The advertiser / customer (hereinafter, “Advertiser”) is liable for any and all amounts or services owed. Payments are payable by check or wire. If a customer uses Fax Check, Advertiser agrees to allow Avocadough Toast to process payment using CheckMAN PRO, ACH or other check processing service within seven (7) days of receipt.
DELIVERY OF ADS
Advertiser will, at its sole cost and expense, create and deliver all content required for any Ad to Avocadough Toast. Advertiser shall be solely responsible and liable for all Ads created and delivered to Avocadough Toast, including, without limitation, the content contained therein and the consequences of their display in the Avocadough Toast Network. Notwithstanding the foregoing, if such content does not conform to Avocadough Toast’s technical specifications or does not arrive timely enough to deliver such Ad on the agreed display dates, then Avocadough Toast, in its sole discretion, may, if applicable: (a) reject such Ad and refund any applicable amounts paid in advance; or (b) postpone running such Ad until a reasonable period of time after (i) the non-conforming content is corrected, or (ii) the late-arriving content is received. Once an Advertiser has submitted an Ad to Avocadough Toast, Advertiser is prohibited from changing any aspects of that Ad or any Linked Content (as defined below), including, without limitation, any content, images, claims, or offer terms, without Avocadough Toast’s prior consent, which shall not be unreasonably withheld. Failure to comply with the foregoing provision shall be a breach of this Agreement by Advertiser. Avocadough Toast may require at least forty-eight (48) hours to incorporate any changes requested by the Advertiser to a particular Advertisement or campaign into the Avocadough Toast Network. Avocadough Toast may, in its sole discretion, reject or remove any Ad, for any reason, in which event Avocadough Toast will refund any amounts paid in advance for such Ad or a prorated portion of such fees if such Ad is removed after a period of display. Advertiser may not use a third party to serve, track or administer any Ad without Avocadough Toast’s prior written consent. Advertiser acknowledges that third-party tracking, tagging and/or pixeling of placements will not be available. All reporting with respect to delivery and payment due shall come directly from Avocadough Toast. Avocadough Toast reserves the right to make basic grammatical and/or spelling edits to an Ad even after it has been approved by Advertiser. Avocadough Toast will make every effort to secure a subsequent approval for these grammatical and/or spelling edits; however, previously approved Ads may be sent without a second approval of Avocadough Toast’s grammatical and/or spelling edits.

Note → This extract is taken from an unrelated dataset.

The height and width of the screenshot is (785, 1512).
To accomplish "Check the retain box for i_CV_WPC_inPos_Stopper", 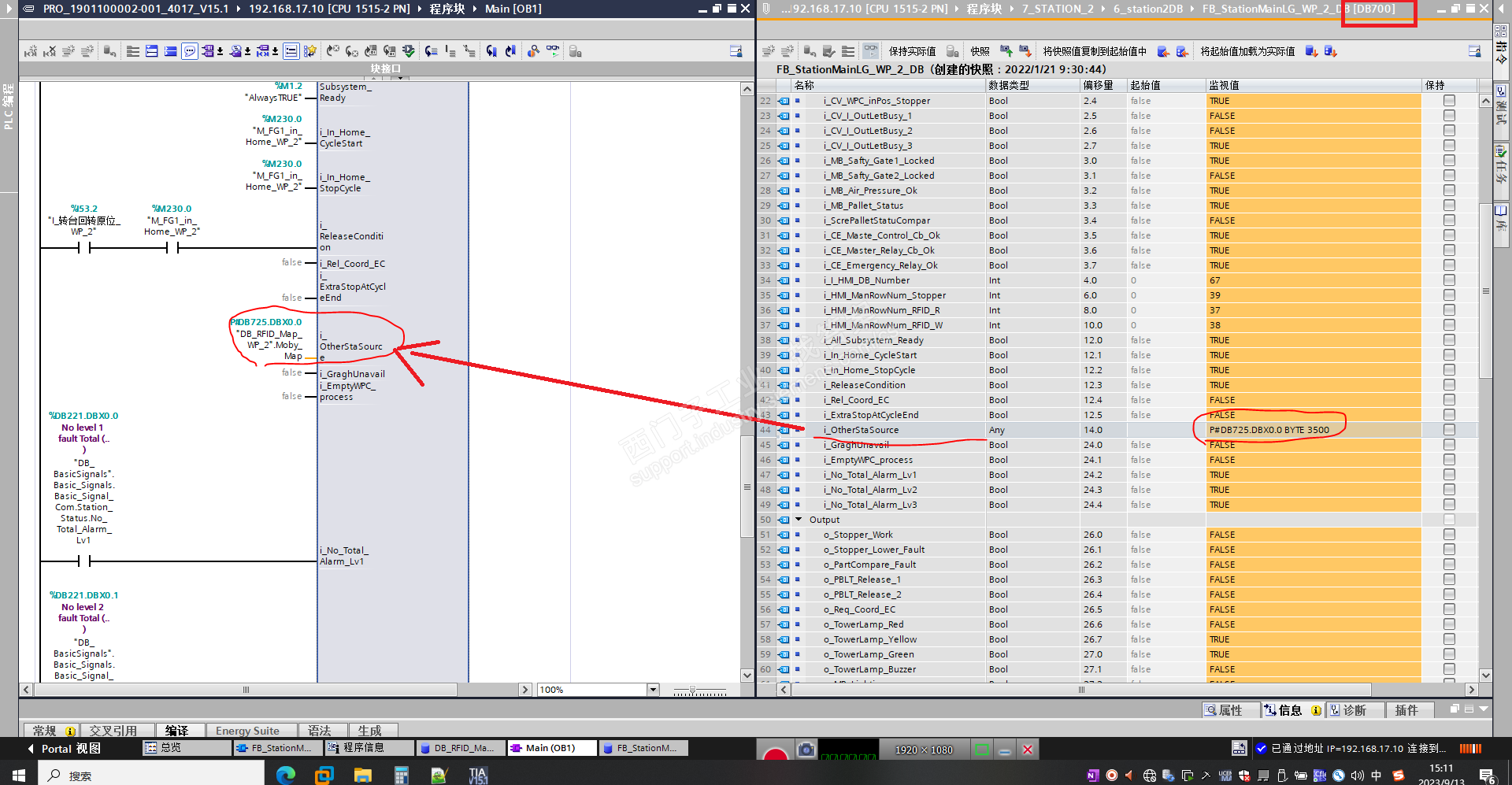I will [1449, 101].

GENERAL NEWSLETTER ADVERTISING REQUIREMENTS
If Avocadough Toast distributes Ad(s) by newsletter, the following requirements apply:
- Each Ad provided by Advertiser must comply with the CAN-SPAM Act by including, without limitation, identification of the message as an advertisement or solicitation, a physical postal address for the “sender” of the message (as that term is defined in the CAN-SPAM Act), a “from” line on all email transmissions that clearly and accurately identifies the party whose products or services are promoted in the email, a “subject” line that is reasonable related to the subject matter, and a clear, conspicuous, and functioning electronic mechanism by which the recipient of the email can request not to receive future commercial email messages from Advertiser.
- Advertiser must maintain an up-to-date master suppression list of individuals who have requested not to receive commercial email from Advertiser (regardless of the source from where such requests were received).

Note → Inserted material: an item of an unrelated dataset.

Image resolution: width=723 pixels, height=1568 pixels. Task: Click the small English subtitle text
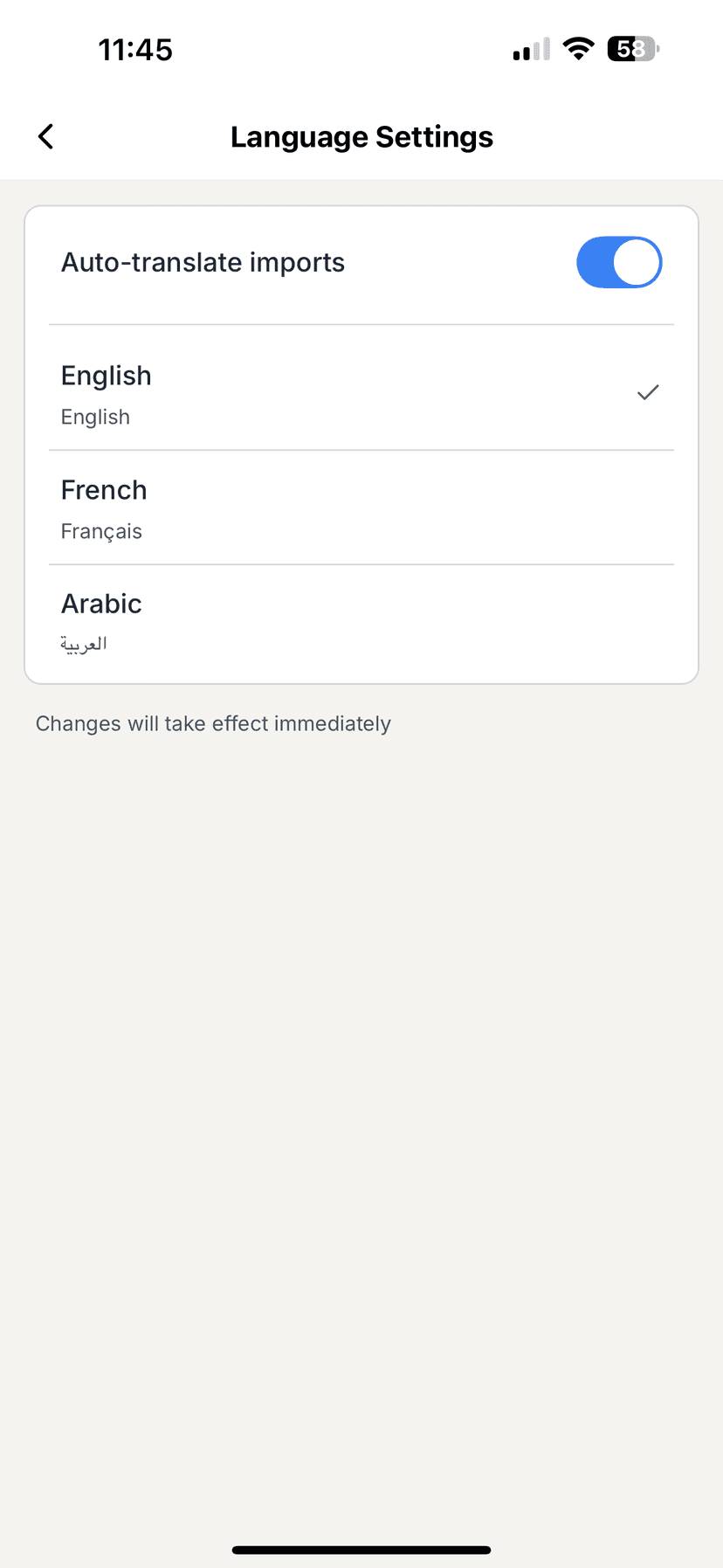tap(95, 418)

- If Publisher requests, Advertiser must provide Avocadough Toast a copy of its most recent suppression list within seven (7) days during the campaign and Publisher has right to use suppression list against its in-house opt-in file at its discretion.
- Avocadough Toast may, at its sole discretion, provide Advertiser’s suppression list to its Affiliates for purposes of compliance with the CAN-SPAM Act, but makes no representations or warranties regarding any Affiliate’s use of the suppression list, including, without limitation, that Affiliates will use the suppression list.
SPECIAL NEWSLETTER TERMS
Avocadough Toast does not guarantee exact email send times and reserves the right to adjust send times in its sole and absolute discretion.
Advertiser may not use any device, software or routine to interfere or attempt to interfere with the proper working of the Avocadough Toast Network. Advertiser may not take any action that imposes an unreasonable or disproportionately large load on the Avocadough Toast Network infrastructure. Advertiser agrees that any unauthorized and/or unlawful use of the Avocadough Toast Network would result in irreparable injury to Avocadough Toast for which monetary damages would be inadequate. In such event, Avocadough Toast shall have the right, in addition to other remedies available to it pursuant to the Agreement, to immediate injunctive relief against Advertiser without the need to post a bond.
If Advertiser agrees to a rate based on cost per thousand (CPM), Avocadough Toast shall, together with the invoice, provide Advertiser with the computation of the number of newsletters sent, the CPM rate for such distribution, and the total amount due. Avocadough Toast’s count shall be final in any dispute as to total emails sent and/or delivered.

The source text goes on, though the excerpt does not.